I posted the same question on: https://serverfault.com/questions/916933/ubuntu-server-performance-issues-with-cockroachdb. This is baffling.

@leon is your H2 database configured to fsync all writes to a write-ahead log?

It might be an interesting experiment to configure CockroachDB to not sync all log writes by running SET CLUSTER SETTING kv.raft_log.synchronize=false; (warning: we don’t recommend this in a production deployment).

@nathan Thanks for pitching in. I did not do any extra H2 configuration. I am not able to find how to even enable fsync for H2. But the following section of the documentation seems to imply that H2 is not synching after each commit:

By default, MySQL calls fsync for each commit. When using one of those methods, only around 60 write operations per second can be achieved, which is consistent with the RPM rate of the hard drive used. Unfortunately, even when calling FileDescriptor.sync() or FileChannel.force(), data is not always persisted to the hard drive, because most hard drives do not obey fsync(): see Your Hard Drive Lies to You. In Mac OS X, fsync does not flush hard drive buffers. See Bad fsync?. So the situation is confusing, and tests prove there is a problem.
Trying to flush hard drive buffers is hard, and if you do the performance is very bad. First you need to make sure that the hard drive actually flushes all buffers. Tests show that this can not be done in a reliable way. Then the maximum number of transactions is around 60 per second. Because of those reasons, the default behavior of H2 is to delay writing committed transactions.

Applying the configuration your provided gives me these results:
End time was 1529186381.76. Total time was 8.10462498665. Average time was 0.000810462498665

So, is the following take away accurate?

  1. Cockroach syncs after each commit
  2. H2 does not sync after each commit

If this is correct, I am still left wondering why the EC2 t2.large box would outperform my box given the disk read/write parameters of my disk seem to be better.

Yes, I think that take away is accurate.

It would be very interesting to see whether H2 exhibits similar write latency with syncing enabled. If you do find a way to enable that, I think it would be a valuable test.

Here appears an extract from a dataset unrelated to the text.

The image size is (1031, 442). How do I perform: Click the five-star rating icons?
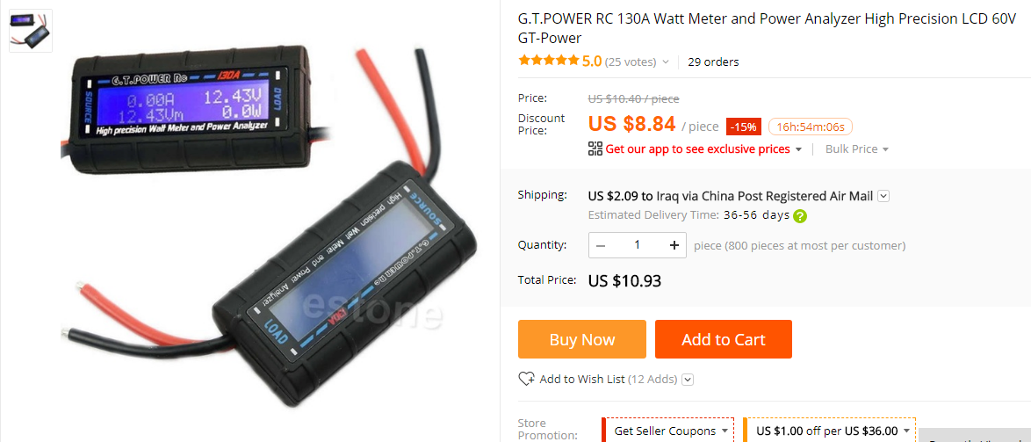pos(548,62)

It might be interesting to run some filesystem-level benchmarks like Sysbench’s fileio test suite against your box.

Here we go:

Command:

sysbench --test=fileio --file-total-size=150G --file-test-mode=rndrw --init-rng=on --max-time=300 --max-requests=0 run

Results on My Box:

Operations performed: 17700 Read, 11800 Write, 37683 Other = 67183 Total
Read 276.56Mb Written 184.38Mb Total transferred 460.94Mb (1.5364Mb/sec)
98.33 Requests/sec executed

Test execution summary:
total time: 300.0038s
total number of events: 29500
total time taken by event execution: 157.4719
per-request statistics:
min: 0.00ms
avg: 5.34ms
max: 58.13ms
approx. 95 percentile: 18.23ms

Threads fairness:
events (avg/stddev): 29500.0000/0.00
execution time (avg/stddev): 157.4719/0.00

Results on EC2. t2.large with magnetic EBS

Operations performed: 45900 Read, 30600 Write, 97910 Other = 174410 Total
Read 717.19Mb Written 478.12Mb Total transferred 1.1673Gb (3.9844Mb/sec)
255.00 Requests/sec executed

Test execution summary:
total time: 300.0006s
total number of events: 76500
total time taken by event execution: 273.9510
per-request statistics:
min: 0.00ms
avg: 3.58ms
max: 627.72ms
approx. 95 percentile: 18.98ms

Threads fairness:
events (avg/stddev): 76500.0000/0.00
execution time (avg/stddev): 273.9510/0.00

The previous test I did on EC2 might have had an SSD EBS. I now changed it to magnetic. Below is the results of re-running the cockcroach script:

EC2

Start time was 1529345688.39
End time was 1529345713.91. Total time was 25.5243439674. Average time was 0.00255243439674

My Box:

Start time was 1529345453.66
End time was 1529346019.83. Total time was 566.170274973. Average time was 0.0566170274973

So, EC2 seems 20 times faster on cockroach inserts.

@leon Thanks for running those tests. It appears that EC2 is significantly faster on these tests than your box. I think that’s an area to explore further, as it’s going to have a significant negative effect on any database that provides ACID durability by syncing after each commit.